I hadn’t found a body in the garden for some time, though I knew red-tail hawks hunted here. Our neighbour on Rushton Rd. had told us they’d gone from supping on the corner to the quieter confines of the fenced backyard next-door. But the strike on this pigeon had been made by a raptor with much larger talons. An owl, I thought. I’d never seen an owl in the wild, let alone on a city street.


The light was becoming stronger, and passersby along the sidewalk more frequent. The streetcars trundled by; the occasional siren sounded —accompanied as always by Loki’s wolf-like howls from the apartment balcony above. Any one of these might have caused an owl to drop prey.


I bagged the body, then went on to help Garden Educator Maya Klinowski set up to harvest potatoes with the children. My role was to take photos, and tidy up between classes.


Harvesting their containers of potatoes is a joyous occasion for the littles, and a noisy one. I stood out of their way, facing down Rushton. Suddenly massive copper and buff wings unfurled from a tree a few houses away. The bird took off quickly. A square tail. No head visible.


I was awestruck.


Gliding to the top of the tallest tree on the block, wings and tail folded into foliage once more and the bird disappeared.


A week of research confirmed I had indeed seen an owl, likely a Great Horned Owl.

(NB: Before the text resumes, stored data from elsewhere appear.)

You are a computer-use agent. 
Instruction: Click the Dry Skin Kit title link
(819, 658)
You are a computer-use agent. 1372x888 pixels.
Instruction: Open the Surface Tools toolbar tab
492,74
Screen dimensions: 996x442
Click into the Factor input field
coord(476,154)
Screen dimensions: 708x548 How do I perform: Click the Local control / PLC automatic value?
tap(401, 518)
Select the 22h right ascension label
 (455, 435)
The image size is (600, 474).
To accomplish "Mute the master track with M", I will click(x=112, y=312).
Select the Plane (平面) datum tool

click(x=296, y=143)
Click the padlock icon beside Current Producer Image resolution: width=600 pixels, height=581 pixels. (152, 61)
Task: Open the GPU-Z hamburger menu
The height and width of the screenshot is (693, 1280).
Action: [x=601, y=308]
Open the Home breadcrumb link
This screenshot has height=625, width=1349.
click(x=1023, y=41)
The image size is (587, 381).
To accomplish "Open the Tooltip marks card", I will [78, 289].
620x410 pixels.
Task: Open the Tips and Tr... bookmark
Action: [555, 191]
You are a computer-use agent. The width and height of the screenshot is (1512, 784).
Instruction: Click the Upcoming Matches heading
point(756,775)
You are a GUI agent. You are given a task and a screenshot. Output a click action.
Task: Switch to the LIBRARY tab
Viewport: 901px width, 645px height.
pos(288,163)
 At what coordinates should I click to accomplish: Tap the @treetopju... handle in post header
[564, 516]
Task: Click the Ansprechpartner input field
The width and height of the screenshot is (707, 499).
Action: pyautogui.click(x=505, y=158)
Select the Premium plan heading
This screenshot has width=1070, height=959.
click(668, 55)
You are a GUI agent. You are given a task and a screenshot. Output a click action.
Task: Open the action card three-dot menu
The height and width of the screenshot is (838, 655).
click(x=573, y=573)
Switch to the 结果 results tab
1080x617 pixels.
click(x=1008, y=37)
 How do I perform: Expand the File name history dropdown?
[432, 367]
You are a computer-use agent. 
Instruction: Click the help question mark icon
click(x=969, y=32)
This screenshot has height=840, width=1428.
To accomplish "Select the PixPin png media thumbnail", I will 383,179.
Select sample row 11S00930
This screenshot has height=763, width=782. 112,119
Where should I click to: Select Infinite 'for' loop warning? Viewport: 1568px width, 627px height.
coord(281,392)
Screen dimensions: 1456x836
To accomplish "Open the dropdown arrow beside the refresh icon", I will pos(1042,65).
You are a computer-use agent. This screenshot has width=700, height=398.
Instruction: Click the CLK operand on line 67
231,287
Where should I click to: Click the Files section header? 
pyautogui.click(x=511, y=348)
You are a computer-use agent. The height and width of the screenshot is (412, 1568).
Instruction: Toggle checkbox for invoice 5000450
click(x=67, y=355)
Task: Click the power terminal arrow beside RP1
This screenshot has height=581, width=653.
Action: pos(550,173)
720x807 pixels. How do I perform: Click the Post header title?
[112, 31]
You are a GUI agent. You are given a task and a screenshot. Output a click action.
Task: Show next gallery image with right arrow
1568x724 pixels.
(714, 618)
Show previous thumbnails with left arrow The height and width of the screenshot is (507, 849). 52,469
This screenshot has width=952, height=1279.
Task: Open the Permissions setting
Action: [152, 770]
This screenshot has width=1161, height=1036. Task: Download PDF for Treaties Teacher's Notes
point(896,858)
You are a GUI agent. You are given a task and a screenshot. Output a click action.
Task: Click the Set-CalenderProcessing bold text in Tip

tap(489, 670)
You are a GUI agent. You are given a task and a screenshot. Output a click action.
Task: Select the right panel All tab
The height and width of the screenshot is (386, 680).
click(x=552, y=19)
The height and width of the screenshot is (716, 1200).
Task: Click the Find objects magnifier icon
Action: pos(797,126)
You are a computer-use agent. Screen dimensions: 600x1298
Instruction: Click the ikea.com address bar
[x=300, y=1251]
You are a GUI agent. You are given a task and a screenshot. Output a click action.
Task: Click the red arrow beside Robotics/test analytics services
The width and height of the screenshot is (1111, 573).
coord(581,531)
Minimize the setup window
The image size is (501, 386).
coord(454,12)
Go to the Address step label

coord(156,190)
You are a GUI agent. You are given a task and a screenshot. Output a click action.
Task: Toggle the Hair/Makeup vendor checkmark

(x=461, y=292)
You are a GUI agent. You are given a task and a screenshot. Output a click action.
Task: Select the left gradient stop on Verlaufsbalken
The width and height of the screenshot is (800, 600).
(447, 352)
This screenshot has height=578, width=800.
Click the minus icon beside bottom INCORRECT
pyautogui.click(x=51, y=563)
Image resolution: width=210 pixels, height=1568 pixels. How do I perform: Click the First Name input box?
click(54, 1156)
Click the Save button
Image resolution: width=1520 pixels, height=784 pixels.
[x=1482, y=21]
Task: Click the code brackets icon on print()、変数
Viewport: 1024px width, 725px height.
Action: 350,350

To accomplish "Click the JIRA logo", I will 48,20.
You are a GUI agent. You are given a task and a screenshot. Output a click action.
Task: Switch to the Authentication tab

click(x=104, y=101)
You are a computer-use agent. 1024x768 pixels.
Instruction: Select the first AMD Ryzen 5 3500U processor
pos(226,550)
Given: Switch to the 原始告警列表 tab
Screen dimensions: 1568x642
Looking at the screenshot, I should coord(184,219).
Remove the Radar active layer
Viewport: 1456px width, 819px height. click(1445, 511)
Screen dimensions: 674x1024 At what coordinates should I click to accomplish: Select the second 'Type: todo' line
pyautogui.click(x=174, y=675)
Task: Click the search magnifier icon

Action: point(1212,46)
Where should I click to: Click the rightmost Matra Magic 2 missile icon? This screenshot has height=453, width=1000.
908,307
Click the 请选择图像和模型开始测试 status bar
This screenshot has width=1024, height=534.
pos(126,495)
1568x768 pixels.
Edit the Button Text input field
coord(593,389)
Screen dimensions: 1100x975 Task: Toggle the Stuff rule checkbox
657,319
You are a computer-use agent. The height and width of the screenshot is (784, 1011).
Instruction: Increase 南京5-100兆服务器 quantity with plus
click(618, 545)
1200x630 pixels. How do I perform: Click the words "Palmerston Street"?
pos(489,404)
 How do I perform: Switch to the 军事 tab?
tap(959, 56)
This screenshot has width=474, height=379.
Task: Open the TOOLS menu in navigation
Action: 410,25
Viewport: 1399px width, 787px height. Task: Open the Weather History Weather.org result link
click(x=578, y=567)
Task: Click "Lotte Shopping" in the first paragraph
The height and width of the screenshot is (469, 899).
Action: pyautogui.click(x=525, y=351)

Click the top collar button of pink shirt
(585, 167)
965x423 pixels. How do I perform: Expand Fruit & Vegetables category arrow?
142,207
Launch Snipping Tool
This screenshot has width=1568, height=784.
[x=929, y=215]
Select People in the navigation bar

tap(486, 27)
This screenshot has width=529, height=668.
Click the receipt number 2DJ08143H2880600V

Only the handful of Bald Eagles now living in Toronto have a wider wingspan. Yet, unlike the eagles, Great Horned Owls are regular nesters here.


We urban humans—with our propensity to build, build, build—have disrupted the habitat of so many of our non-human relatives. Yet raptors, long in decline in Toronto, have been making a comeback in the last 40 years, one of the most hopeful signs of increasing biodiversity in the city landscape. Unless you’re a pigeon.


The descendants of feral rock pigeons escaped from domestication by early European settlers subsidize raptor food supply, as do Norway rats, once stowaways on ships, and the most numerous mammals in the world. Red-tailed hawks, peregrine falcons, merlins, Eastern screech owls, and great horned owls, among other raptors, have now adapted not only to tree canopies in parks and ravines, but to tall buildings as cliff tops. One cheeky red-tail hawk family even established itself on the legislative building in Queen’s Park.


Red-tail Hawk Clan member and fierce advocate for Indigenous rights that she is, Elder Catherine approves.